Try reversing the signal L & R through each component CD, Pre-Amp and Amp to see if you can get the effect to switch channels. If you can't, then switching the speakers will be the last test to ensure that it is the speakers and not the room. You could also try substituting different components if you have them available to single out the problem. The problem could also be a cable so try swapping those as well. Do one thing at a time, so you can isolate the problem systematically.

Another trick is to find a mono recording, so you are not fooled by L&R stero signal differences. Or, try comparing your L & R singnal paths with just the L or R signal. Example: Drive the L speaker with the L signal, then drive the right speaker with the L signal. Stand in front of each speaker and they shoud sound the same.

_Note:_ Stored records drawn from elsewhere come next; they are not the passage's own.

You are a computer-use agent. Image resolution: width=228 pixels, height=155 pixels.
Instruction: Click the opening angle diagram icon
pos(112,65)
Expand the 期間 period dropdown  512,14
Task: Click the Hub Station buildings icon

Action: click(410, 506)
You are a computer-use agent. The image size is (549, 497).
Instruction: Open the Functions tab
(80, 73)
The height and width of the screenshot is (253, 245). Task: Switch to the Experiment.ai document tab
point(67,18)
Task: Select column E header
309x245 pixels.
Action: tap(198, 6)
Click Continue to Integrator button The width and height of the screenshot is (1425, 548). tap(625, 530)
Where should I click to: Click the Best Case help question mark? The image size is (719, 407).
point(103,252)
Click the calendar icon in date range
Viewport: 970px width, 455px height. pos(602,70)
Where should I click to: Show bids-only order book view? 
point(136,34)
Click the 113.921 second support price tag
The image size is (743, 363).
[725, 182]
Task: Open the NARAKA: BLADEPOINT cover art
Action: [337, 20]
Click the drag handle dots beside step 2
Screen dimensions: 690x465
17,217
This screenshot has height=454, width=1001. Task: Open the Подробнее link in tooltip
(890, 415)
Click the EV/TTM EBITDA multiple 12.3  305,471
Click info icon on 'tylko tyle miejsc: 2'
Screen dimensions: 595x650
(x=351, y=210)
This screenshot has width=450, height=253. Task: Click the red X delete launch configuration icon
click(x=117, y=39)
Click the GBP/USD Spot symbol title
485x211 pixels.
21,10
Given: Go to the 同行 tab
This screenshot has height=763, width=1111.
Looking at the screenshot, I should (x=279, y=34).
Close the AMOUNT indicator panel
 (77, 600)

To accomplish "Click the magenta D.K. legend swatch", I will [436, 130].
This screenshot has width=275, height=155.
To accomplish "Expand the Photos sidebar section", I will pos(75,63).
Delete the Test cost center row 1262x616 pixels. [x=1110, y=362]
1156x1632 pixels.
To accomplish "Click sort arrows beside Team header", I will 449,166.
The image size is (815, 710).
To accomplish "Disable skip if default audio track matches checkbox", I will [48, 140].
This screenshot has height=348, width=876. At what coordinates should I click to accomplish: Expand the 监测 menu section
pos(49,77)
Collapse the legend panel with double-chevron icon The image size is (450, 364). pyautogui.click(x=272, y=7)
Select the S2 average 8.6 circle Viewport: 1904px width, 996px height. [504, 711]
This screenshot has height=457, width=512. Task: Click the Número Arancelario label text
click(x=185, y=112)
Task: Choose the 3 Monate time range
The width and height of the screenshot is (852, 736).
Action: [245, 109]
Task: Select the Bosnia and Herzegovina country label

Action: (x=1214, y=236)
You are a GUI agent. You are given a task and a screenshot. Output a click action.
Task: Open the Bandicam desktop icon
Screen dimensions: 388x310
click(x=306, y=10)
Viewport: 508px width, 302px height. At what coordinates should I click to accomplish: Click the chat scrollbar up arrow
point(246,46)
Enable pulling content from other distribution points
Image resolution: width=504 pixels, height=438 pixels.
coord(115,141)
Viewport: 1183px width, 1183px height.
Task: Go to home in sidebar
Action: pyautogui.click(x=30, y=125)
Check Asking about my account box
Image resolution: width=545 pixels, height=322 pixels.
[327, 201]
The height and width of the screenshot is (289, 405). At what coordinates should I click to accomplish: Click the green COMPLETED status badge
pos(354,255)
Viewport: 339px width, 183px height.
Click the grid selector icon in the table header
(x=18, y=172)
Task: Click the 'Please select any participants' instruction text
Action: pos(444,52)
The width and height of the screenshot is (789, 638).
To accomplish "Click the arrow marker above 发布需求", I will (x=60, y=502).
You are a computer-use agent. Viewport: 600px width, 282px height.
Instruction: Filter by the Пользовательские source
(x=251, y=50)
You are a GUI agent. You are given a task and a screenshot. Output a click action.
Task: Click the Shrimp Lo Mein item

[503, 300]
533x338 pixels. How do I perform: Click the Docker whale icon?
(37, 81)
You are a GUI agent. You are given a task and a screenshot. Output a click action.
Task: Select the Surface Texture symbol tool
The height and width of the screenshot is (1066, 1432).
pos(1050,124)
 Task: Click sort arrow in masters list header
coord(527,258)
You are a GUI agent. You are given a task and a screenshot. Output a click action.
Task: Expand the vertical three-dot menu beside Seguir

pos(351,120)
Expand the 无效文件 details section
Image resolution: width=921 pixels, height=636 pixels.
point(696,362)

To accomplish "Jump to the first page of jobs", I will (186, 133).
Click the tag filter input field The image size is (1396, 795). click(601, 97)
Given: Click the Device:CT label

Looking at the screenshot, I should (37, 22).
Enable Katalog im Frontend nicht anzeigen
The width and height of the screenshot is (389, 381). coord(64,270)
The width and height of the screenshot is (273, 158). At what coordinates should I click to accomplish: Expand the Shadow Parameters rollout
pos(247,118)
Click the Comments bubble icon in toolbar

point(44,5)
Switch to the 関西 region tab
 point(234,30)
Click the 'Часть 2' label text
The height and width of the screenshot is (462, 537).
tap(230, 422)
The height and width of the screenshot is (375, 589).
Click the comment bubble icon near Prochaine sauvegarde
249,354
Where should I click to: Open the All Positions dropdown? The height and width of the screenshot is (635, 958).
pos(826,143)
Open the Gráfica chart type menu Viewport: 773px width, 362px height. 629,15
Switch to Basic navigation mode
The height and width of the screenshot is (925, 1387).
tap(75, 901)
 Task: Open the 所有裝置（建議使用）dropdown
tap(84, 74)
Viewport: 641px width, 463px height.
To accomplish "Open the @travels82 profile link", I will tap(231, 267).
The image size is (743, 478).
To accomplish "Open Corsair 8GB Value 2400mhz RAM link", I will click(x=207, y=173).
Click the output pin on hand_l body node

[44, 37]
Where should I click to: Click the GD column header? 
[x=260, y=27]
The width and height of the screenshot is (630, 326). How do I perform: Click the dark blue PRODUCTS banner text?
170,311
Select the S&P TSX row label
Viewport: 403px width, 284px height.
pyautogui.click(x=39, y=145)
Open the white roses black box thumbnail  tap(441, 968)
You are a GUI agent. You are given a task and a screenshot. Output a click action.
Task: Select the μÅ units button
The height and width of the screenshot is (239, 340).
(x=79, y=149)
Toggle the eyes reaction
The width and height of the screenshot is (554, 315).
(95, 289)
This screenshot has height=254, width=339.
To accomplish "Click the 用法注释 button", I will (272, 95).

A straight test tone is only one frequency so that will not duplicate the effect you are having unless it's occuring at that frequency.

Good luck,

Every component channel is reversed when one switches the channels at the speaker cables, but Mitchb may want to try exchanging the speaker cable that runs from left amp channel to left speaker with the one the runs righ amp/right speaker to eliminate the speaker cables as the culpret. Of course that only applies if he switched channels via speaker cables at the amp end. IME, its a good idea after switching channels, for whatever you are testing, to let it settle for while before making conclusions. Good luck

Hales forever,
I've tried all the above diagnostic tests except physically switching the speakers themselves. Too much involved to do that.The speakers are pretty close sounding but the difference is there. Sometimes I mnotice it more while listening to certain music. Other times it's hardly noticable. I find that if I use the mono function of my Pass X1 that I get an uneven sound but if I play music in streo and focus on just vocals or whatever music may be coming from both channels to give a good centre image that the sound is quite equal. Thec mono switch of the X1 blends the high frequencies but not the lower mids or bass and I think the mono function may have it's own peculiarities. This is what may be annoying me. Perhaps it's the room. If there is a slight varience between the Hales does anyone know where I could get the crossovers looked at.
Try borrowing a freinds or another pair of speakers. Mark the floor( tape ) where you other speaker are and replace with the borrowed speakers.If it does the same thing its your room ,if not at least you know what your dealing with....
There is a problem with my crossovers in my Hales as when I switched the right speaker and left speaker to the other sides the problem switched with the speaker. One speaker is brighter sounding than the other but I am going to have my crossovers redone with new matching caps for each crossover while keeping the same design as Paul Hales intended when he designed the T5's
Mitchb it could be something as simple as a resistor or as you have mentioned a bad cap. You maybe able to change this out yourself fairly easy. Find the crossovers and check the values on the components.You can order your own parts right off the web.

Good Luck!
i have noticed this phenomenon before myself. first when i was running bose(in the 80's they were good man!) with an pioneer, and then recently with klipsch when i was running an onkyo. i first thought the bose were blown and got the klipsch, i then thought the onkyo was blown and got a marantz. everything was hooked up orrextly but i could STILL hear the difference. i have abandoned that system and am building a new one, but the issue was never resolved. but for a decade i have heard a diiference in right and left channel stereo. i know this isn't an answer but just an agreement, i have heard it too!